Apple’s iPhone Air spotted, offering just slight improvements over iPhone 16 Pro

Powered by the A19 Pro chip, Apple’s latest iPhone shows steady rather than dramatic improvements in benchmarks.

Apple has introduced the iPhone 17 lineup, yet the first benchmark results for its new A19 Pro chip have already surfaced, even before the devices become widely available. The chip appears powerful, but its performance jump compared to last year’s generation isn’t as dramatic as initially expected.

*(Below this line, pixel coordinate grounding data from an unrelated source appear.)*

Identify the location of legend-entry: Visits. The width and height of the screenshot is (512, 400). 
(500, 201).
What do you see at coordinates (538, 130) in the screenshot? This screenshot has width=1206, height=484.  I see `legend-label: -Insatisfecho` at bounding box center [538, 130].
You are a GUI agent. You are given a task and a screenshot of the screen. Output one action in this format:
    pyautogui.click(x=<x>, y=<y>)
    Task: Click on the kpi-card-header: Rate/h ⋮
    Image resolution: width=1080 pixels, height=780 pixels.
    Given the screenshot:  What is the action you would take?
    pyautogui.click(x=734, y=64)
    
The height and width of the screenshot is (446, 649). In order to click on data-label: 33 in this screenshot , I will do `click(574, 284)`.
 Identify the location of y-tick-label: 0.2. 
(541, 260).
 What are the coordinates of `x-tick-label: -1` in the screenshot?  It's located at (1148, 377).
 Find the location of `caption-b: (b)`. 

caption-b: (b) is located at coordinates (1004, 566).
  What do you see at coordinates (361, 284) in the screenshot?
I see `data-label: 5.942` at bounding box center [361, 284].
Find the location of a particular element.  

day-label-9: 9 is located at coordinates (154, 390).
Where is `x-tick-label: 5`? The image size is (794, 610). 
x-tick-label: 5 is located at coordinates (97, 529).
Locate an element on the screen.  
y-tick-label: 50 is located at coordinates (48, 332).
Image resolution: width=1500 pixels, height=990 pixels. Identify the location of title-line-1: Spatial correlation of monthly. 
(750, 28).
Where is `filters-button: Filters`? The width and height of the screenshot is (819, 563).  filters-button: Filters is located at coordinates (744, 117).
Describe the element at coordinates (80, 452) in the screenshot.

According to one of the first AnTuTu results, the A19 Pro scored 2,033,552 points slightly higher than last year’s A18 Pro, which remained below 2 million. Initially, this score was believed to belong to the iPhone 17 Pro, but AnTuTu later clarified that the result actually came from the new iPhone Air, which also houses the same chip. While this detail doesn’t change the overall impression, it helps explain minor variations in the benchmark scores.

According to the released information, the most notable improvement in the A19 Pro comes in the memory department. With RAM increased to 12GB, Apple has reportedly boosted performance in this area by nearly 50%, resulting in noticeably smoother multitasking and better handling of background apps.

However, CPU performance shows a slight dip compared to the A18 Pro, likely due to thermal limitations or early firmware versions. On the other hand, graphics performance and overall system stability remain solid, indicating that Apple continues to prioritize optimization and reliability over chasing sudden benchmark spikes.

Geekbench listings for the A19 Pro show a similar trend: slight improvements in both single-core and multi-core performance, but no revolutionary leap.

Apple has also equipped the Pro models with a vapor chamber to better dissipate heat during long gaming sessions or intensive processing tasks. This feature, however, may not be fully reflected in synthetic benchmark scores, highlighting Apple’s focus on real-world performance and thermal efficiency rather than chasing record-breaking numbers.